▸ **What you have to do**:
Take the data that follows and retype it word for word.

Dataset content below:

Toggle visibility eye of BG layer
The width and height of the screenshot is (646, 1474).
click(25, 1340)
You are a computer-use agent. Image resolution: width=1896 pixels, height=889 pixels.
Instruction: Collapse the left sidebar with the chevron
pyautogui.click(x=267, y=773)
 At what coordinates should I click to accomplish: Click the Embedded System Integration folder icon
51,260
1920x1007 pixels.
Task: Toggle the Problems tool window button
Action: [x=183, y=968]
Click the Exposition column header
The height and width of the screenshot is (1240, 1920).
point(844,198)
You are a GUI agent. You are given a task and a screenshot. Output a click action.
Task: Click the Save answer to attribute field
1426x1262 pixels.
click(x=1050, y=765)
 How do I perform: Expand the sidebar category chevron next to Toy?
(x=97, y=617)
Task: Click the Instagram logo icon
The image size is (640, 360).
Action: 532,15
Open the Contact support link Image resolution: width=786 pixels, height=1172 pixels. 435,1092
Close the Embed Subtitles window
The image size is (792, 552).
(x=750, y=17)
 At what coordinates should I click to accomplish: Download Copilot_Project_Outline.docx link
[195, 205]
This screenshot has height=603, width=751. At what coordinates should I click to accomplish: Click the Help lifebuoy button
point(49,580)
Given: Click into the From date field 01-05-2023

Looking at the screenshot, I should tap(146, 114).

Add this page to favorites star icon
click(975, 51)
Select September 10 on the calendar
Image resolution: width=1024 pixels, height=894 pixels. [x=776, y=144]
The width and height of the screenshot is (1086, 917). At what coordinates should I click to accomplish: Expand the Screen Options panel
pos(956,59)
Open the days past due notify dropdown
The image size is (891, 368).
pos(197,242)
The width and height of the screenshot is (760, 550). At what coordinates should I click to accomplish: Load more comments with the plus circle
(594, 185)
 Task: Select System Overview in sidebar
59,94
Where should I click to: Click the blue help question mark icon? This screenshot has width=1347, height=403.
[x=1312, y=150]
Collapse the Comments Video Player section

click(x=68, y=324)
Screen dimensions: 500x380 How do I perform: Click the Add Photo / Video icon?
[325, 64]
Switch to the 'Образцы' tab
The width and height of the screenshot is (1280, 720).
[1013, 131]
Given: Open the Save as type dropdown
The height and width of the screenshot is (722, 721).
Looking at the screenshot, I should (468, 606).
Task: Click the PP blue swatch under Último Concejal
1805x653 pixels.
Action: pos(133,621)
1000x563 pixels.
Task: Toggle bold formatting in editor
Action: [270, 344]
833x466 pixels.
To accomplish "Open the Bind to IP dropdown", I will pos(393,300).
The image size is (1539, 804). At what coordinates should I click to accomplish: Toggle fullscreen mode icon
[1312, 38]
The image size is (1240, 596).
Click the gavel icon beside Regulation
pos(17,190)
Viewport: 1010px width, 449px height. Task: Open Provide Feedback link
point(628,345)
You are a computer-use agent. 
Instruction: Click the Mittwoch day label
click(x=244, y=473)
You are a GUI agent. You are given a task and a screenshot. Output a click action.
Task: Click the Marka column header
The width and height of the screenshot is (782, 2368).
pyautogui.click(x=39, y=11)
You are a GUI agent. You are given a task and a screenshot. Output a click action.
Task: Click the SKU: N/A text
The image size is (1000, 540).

End of Dataset content.

▸ **Written answer**:
Toggle visibility eye of BG layer
The width and height of the screenshot is (646, 1474).
click(25, 1340)
You are a computer-use agent. Image resolution: width=1896 pixels, height=889 pixels.
Instruction: Collapse the left sidebar with the chevron
pyautogui.click(x=267, y=773)
 At what coordinates should I click to accomplish: Click the Embedded System Integration folder icon
51,260
1920x1007 pixels.
Task: Toggle the Problems tool window button
Action: [x=183, y=968]
Click the Exposition column header
The height and width of the screenshot is (1240, 1920).
point(844,198)
You are a GUI agent. You are given a task and a screenshot. Output a click action.
Task: Click the Save answer to attribute field
1426x1262 pixels.
click(x=1050, y=765)
 How do I perform: Expand the sidebar category chevron next to Toy?
(x=97, y=617)
Task: Click the Instagram logo icon
The image size is (640, 360).
Action: 532,15
Open the Contact support link Image resolution: width=786 pixels, height=1172 pixels. 435,1092
Close the Embed Subtitles window
The image size is (792, 552).
(x=750, y=17)
 At what coordinates should I click to accomplish: Download Copilot_Project_Outline.docx link
[195, 205]
This screenshot has height=603, width=751. At what coordinates should I click to accomplish: Click the Help lifebuoy button
point(49,580)
Given: Click into the From date field 01-05-2023

Looking at the screenshot, I should tap(146, 114).

Add this page to favorites star icon
click(975, 51)
Select September 10 on the calendar
Image resolution: width=1024 pixels, height=894 pixels. [x=776, y=144]
The width and height of the screenshot is (1086, 917). At what coordinates should I click to accomplish: Expand the Screen Options panel
pos(956,59)
Open the days past due notify dropdown
The image size is (891, 368).
pos(197,242)
The width and height of the screenshot is (760, 550). At what coordinates should I click to accomplish: Load more comments with the plus circle
(594, 185)
 Task: Select System Overview in sidebar
59,94
Where should I click to: Click the blue help question mark icon? This screenshot has width=1347, height=403.
[x=1312, y=150]
Collapse the Comments Video Player section

click(x=68, y=324)
Screen dimensions: 500x380 How do I perform: Click the Add Photo / Video icon?
[325, 64]
Switch to the 'Образцы' tab
The width and height of the screenshot is (1280, 720).
[1013, 131]
Given: Open the Save as type dropdown
The height and width of the screenshot is (722, 721).
Looking at the screenshot, I should (468, 606).
Task: Click the PP blue swatch under Último Concejal
1805x653 pixels.
Action: pos(133,621)
1000x563 pixels.
Task: Toggle bold formatting in editor
Action: [270, 344]
833x466 pixels.
To accomplish "Open the Bind to IP dropdown", I will pos(393,300).
The image size is (1539, 804). At what coordinates should I click to accomplish: Toggle fullscreen mode icon
[1312, 38]
The image size is (1240, 596).
Click the gavel icon beside Regulation
pos(17,190)
Viewport: 1010px width, 449px height. Task: Open Provide Feedback link
point(628,345)
You are a computer-use agent. 
Instruction: Click the Mittwoch day label
click(x=244, y=473)
You are a GUI agent. You are given a task and a screenshot. Output a click action.
Task: Click the Marka column header
The width and height of the screenshot is (782, 2368).
pyautogui.click(x=39, y=11)
You are a GUI agent. You are given a task and a screenshot. Output a click action.
Task: Click the SKU: N/A text
The image size is (1000, 540).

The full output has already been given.